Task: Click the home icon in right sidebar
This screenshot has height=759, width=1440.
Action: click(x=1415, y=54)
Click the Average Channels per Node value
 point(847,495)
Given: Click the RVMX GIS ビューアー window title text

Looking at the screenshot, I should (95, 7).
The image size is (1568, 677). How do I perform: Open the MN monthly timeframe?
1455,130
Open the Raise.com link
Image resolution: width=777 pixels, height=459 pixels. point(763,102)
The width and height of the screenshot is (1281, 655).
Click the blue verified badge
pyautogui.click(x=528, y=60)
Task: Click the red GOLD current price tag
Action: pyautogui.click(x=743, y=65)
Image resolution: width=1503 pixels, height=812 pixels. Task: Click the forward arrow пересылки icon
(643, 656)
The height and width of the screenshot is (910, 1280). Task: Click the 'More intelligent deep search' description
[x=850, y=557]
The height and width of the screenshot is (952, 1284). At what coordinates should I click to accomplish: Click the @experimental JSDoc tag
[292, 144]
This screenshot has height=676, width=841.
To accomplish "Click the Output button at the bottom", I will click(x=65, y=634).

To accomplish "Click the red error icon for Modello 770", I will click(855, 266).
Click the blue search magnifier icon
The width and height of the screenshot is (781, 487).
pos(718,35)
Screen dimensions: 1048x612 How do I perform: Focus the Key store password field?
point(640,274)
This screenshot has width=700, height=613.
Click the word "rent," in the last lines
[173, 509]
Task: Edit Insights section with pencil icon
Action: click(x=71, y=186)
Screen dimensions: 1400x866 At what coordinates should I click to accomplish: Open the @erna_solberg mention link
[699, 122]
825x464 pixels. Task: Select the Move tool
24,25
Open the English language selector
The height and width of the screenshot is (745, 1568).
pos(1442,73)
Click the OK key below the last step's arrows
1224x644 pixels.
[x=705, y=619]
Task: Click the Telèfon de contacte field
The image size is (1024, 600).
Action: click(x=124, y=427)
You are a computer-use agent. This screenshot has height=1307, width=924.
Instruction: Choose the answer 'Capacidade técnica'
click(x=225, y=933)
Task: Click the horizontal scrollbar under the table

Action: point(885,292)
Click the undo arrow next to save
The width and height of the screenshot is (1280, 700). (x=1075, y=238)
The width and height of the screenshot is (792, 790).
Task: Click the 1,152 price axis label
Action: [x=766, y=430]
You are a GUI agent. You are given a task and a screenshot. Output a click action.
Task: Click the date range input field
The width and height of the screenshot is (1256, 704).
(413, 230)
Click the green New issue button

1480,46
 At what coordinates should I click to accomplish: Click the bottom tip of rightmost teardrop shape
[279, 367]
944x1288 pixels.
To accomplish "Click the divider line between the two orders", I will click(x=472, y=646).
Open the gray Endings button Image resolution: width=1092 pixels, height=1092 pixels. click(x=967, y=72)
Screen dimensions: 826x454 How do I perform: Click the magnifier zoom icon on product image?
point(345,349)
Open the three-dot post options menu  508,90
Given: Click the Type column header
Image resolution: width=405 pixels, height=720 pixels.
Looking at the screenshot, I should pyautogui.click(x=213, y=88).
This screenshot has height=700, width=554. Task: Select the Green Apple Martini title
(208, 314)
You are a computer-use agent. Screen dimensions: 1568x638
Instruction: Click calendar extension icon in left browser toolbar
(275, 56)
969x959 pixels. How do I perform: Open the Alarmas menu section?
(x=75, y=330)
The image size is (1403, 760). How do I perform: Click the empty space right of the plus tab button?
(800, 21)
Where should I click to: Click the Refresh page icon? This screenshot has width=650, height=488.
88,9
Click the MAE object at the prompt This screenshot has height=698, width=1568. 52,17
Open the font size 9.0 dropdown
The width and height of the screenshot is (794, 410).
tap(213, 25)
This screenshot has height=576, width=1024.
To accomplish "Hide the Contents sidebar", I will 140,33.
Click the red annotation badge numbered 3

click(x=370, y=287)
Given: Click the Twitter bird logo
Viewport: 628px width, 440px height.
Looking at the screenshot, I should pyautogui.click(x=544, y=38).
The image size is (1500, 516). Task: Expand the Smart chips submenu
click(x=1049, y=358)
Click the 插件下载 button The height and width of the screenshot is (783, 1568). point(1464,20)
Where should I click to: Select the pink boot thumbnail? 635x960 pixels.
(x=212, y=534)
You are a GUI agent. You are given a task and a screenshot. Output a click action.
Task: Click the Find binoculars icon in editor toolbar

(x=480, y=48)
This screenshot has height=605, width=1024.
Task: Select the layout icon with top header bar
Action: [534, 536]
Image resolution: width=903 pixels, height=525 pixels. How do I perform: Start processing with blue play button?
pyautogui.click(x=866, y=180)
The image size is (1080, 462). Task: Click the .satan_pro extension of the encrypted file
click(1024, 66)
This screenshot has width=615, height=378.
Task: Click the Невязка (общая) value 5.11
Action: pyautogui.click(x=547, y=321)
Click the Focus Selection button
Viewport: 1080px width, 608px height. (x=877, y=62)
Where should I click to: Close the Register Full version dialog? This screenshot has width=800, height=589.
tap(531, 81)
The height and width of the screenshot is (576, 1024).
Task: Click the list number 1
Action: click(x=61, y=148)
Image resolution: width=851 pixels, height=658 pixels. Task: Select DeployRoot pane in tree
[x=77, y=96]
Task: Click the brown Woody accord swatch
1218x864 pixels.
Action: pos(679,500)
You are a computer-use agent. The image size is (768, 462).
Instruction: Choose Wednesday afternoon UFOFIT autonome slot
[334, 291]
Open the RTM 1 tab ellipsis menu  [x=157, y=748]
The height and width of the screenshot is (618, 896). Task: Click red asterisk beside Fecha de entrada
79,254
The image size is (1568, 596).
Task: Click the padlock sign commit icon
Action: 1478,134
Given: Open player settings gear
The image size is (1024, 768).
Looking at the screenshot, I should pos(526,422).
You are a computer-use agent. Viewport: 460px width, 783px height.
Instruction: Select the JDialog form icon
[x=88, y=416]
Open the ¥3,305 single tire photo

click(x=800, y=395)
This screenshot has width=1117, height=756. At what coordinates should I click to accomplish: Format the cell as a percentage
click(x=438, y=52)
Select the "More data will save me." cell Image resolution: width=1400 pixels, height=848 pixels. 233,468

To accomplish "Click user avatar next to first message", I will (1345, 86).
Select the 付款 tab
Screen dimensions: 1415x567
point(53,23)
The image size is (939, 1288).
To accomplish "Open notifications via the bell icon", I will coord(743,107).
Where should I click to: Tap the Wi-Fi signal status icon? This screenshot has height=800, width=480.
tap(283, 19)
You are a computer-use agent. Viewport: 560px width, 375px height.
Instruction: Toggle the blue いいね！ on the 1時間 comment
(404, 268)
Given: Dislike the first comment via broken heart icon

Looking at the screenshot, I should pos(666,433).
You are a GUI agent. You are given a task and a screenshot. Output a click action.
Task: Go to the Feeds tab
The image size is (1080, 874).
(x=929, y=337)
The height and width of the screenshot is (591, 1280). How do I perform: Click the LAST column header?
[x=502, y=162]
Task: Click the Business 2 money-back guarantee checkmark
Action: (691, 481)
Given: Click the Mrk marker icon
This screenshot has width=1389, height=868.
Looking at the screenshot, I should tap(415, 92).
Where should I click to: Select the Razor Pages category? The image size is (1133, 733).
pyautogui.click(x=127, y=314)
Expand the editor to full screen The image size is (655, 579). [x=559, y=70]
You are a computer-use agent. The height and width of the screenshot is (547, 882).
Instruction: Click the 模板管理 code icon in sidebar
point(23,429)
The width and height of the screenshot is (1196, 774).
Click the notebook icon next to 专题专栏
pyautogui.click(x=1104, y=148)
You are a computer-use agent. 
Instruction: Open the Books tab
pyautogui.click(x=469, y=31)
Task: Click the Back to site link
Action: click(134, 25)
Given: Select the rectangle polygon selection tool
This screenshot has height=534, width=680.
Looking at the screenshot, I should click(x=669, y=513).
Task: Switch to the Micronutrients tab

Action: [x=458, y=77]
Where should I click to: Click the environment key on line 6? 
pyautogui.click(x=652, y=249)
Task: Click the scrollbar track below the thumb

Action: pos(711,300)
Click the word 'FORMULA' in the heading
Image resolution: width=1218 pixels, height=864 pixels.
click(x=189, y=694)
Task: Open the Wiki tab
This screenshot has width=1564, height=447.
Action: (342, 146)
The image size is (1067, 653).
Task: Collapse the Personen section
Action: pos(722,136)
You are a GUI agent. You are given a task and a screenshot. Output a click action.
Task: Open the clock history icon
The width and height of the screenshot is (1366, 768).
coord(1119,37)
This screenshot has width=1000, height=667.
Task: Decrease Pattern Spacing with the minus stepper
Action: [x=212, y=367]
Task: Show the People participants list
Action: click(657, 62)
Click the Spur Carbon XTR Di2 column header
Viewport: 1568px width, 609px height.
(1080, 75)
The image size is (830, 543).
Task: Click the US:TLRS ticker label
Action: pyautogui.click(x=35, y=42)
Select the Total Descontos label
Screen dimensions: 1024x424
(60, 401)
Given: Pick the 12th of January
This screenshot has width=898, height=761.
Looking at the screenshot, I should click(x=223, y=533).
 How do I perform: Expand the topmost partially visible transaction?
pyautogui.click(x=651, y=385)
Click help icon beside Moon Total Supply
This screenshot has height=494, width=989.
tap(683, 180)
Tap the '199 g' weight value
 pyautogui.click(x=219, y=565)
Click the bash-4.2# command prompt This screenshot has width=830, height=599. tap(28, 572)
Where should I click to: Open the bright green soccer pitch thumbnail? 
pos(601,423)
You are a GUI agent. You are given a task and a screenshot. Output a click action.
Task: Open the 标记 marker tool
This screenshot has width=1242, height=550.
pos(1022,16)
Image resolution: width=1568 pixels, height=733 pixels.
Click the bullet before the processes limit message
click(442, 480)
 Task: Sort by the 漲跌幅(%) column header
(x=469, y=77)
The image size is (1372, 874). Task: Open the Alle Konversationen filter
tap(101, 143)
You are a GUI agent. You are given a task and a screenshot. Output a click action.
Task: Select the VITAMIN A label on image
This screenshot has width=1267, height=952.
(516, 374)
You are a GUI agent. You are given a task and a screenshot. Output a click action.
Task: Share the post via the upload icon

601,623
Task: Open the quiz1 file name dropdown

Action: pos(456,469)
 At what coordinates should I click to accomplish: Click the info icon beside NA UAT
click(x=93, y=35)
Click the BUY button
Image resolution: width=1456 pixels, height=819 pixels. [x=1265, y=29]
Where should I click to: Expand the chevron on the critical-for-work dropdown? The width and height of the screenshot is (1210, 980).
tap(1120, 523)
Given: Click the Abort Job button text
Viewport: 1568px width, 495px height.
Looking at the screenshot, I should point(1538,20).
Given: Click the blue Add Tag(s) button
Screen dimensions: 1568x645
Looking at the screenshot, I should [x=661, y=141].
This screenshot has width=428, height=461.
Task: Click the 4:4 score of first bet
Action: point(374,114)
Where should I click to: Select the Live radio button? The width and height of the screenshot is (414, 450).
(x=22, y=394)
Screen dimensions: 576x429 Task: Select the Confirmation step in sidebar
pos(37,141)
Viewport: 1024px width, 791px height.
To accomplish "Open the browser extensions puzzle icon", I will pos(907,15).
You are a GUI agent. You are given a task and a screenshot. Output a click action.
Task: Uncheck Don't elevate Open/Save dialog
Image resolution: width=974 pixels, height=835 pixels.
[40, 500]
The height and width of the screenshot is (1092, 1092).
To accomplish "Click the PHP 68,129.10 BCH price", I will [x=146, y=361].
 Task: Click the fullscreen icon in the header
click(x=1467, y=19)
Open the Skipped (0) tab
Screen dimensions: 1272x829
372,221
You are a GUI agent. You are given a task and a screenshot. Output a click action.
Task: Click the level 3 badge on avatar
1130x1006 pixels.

::::

▶ [Work task]: Look through the entries above and report the number of lines that contain "Total". Write only the number.

▶ [Expected answer]: 2